Les études menées sur la relation gouvernance performance se sont focalisées sur un ou plusieurs des mécanismes de contrôle sans pour autant qu'elles ne soient exhaustives(omission de variables pertinentes) ni suffisantes (ignorance du problème d'endogeneité entre les variables), ce qui donnent des résultats biaisés et difficiles à interpréter. Tenant compte des interdépendances potentielles entre les variables et considérant l'impact potentiel de la performance sur le choix de ces variables, on conçoit un modèle à équations simultanées. Les résultats montrent une plus grande significativité des variables comparées aux études antérieures. de plus, les firmes les plus performantes choisissent d'avoir des niveaux élevés de la propriété des majoritaires et celle des institutions.
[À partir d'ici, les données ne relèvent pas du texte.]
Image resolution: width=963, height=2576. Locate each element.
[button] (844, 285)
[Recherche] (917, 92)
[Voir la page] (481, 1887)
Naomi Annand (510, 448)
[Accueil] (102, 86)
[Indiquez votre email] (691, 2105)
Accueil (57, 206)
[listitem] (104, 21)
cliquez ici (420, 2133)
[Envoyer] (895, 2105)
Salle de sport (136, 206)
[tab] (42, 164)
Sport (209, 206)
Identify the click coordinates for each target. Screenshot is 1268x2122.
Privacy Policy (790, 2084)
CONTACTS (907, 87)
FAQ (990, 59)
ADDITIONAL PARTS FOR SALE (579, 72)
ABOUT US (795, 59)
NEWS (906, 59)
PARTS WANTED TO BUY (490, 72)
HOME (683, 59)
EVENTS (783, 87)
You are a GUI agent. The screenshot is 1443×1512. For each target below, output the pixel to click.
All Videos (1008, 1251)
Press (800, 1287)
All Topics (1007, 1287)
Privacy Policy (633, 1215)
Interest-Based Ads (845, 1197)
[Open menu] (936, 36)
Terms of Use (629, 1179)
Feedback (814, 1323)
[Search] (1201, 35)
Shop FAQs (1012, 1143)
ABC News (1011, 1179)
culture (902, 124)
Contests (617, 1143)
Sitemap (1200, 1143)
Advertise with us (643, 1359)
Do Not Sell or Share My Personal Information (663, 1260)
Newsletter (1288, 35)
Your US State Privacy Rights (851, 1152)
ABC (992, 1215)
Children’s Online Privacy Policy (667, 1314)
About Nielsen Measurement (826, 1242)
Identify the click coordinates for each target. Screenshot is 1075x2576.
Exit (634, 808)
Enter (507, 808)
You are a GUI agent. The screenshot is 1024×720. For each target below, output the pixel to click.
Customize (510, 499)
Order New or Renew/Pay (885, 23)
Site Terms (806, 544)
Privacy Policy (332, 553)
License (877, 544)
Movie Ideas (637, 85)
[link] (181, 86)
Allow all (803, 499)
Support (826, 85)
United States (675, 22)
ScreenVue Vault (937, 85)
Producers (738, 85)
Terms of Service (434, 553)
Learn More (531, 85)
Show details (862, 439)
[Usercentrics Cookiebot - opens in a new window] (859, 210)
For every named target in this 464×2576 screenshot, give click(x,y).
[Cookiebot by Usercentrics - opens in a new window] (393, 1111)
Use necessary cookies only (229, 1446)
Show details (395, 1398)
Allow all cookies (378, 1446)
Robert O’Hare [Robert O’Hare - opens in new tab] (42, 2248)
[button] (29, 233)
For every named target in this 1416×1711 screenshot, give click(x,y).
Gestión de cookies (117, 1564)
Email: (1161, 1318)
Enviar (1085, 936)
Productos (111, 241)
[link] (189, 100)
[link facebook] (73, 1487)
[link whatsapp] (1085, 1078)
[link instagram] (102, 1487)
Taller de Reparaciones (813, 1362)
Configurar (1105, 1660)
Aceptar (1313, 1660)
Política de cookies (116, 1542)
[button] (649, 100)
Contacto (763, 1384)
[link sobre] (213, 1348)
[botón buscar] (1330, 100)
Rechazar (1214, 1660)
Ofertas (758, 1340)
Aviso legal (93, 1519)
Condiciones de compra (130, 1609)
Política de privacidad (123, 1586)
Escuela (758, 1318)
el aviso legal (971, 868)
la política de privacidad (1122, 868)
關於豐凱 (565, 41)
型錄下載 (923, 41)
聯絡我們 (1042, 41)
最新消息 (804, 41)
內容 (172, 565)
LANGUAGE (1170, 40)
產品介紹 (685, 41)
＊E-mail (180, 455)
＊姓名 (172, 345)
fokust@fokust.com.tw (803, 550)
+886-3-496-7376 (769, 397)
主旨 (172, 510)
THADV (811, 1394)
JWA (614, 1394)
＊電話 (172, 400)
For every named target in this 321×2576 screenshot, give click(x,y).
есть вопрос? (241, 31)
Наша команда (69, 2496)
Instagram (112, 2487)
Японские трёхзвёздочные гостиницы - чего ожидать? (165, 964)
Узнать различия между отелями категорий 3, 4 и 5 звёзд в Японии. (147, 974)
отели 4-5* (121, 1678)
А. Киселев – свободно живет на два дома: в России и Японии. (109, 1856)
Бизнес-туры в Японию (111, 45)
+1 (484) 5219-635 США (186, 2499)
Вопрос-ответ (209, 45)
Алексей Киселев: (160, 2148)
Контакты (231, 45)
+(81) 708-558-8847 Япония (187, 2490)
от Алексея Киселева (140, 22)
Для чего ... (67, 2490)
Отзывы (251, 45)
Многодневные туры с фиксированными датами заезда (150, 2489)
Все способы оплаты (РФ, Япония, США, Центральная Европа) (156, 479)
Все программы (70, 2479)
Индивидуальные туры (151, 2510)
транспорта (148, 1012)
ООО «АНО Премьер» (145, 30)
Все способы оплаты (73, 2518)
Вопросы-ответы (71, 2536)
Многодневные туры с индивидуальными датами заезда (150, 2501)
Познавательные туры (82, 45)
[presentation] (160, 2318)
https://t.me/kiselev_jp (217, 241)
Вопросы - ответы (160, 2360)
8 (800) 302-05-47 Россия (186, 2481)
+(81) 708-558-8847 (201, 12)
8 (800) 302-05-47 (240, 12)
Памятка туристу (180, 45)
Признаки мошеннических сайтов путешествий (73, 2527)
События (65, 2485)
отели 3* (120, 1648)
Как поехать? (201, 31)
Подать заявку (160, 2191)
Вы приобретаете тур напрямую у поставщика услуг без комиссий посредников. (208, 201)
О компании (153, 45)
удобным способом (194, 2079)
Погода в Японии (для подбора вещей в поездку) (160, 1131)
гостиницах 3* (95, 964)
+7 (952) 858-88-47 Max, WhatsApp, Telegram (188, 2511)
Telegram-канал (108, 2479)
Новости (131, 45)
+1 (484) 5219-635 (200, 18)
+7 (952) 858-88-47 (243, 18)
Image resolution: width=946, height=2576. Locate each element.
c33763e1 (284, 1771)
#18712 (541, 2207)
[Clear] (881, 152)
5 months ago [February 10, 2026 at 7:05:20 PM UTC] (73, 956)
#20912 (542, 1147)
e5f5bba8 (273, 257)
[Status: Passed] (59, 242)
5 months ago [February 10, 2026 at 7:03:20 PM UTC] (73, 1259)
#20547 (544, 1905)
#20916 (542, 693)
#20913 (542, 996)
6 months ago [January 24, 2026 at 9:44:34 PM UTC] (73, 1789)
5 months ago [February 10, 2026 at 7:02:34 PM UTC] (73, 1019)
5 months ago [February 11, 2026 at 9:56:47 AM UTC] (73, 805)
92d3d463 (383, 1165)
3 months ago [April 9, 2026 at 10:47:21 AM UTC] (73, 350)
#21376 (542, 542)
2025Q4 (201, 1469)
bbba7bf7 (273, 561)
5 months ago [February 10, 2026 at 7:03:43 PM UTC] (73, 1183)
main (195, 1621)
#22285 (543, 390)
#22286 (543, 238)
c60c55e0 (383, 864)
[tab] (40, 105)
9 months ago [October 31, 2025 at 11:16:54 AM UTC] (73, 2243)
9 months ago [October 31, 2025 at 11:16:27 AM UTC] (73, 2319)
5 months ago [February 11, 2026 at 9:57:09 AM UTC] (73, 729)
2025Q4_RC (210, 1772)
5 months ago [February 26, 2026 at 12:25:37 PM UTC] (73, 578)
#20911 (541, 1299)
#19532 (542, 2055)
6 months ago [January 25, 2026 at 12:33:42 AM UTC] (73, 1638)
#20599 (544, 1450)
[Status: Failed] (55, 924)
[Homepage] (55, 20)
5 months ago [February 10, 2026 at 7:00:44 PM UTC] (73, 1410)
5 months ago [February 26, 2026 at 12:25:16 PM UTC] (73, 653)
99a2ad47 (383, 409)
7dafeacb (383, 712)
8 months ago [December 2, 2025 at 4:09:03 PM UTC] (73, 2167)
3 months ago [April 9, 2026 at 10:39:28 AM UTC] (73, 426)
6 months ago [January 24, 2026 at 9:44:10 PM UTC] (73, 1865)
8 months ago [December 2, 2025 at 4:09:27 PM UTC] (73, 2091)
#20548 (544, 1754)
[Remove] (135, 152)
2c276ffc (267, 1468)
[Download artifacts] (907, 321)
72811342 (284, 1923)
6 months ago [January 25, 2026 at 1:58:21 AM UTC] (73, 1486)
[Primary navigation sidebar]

Mots clés : mécanismes de gouvernance, interdépendance, endogeneité, performance.

Abstract

Empirical work on relation between governance and performance were focalized on one or many control's mechanism. they weren't exhaustive(omission of determinant variable) nor sufficient( endogeneity problem). Results were biased and difficult to interpret.

We control for endogeneity of control mechanisms and consider a potential effect of performance on these mechanisms by developing a system of simultaneous equations. Our results shows an increase of coefficient's significativity and that firms with the highest value choose to have a high degree of the proportion of majorities shareholders and institutional shareholders.

Keywords: governance mechanism, interdependence, endogeneity, performance.

I. Introduction

Un système de gouvernance recouvre l'ensemble des mécanismes qui gouverne la conduite des dirigeants et délimite leur latitude discrétionnaire (Charreaux, 1997). L'importance des défaillances des entreprises qui sont survenues ces dernières années sur le plan international, notamment lorsqu'il s'agit d'organismes de taille, ainsi que les différences de performance qui existent, conduisent inévitablement à s'interroger sur l'efficacité des systèmes de gouvernance des entreprises et sur la cohérence des mesures de la valeur. Le débat ouvert par Berle et Means (1932) est le fondement de ces différences. Les dirigeants sont les représentants des actionnaires. Comme leurs intérêts divergent de ceux des actionnaires, il est nécessaire qu'ils soient soumis à un système de contrôle afin de gérer conformément à l'intérêt de ces derniers. Si les systèmes de contrôle fonctionnent efficacement, l'entreprise sera performante et inversement.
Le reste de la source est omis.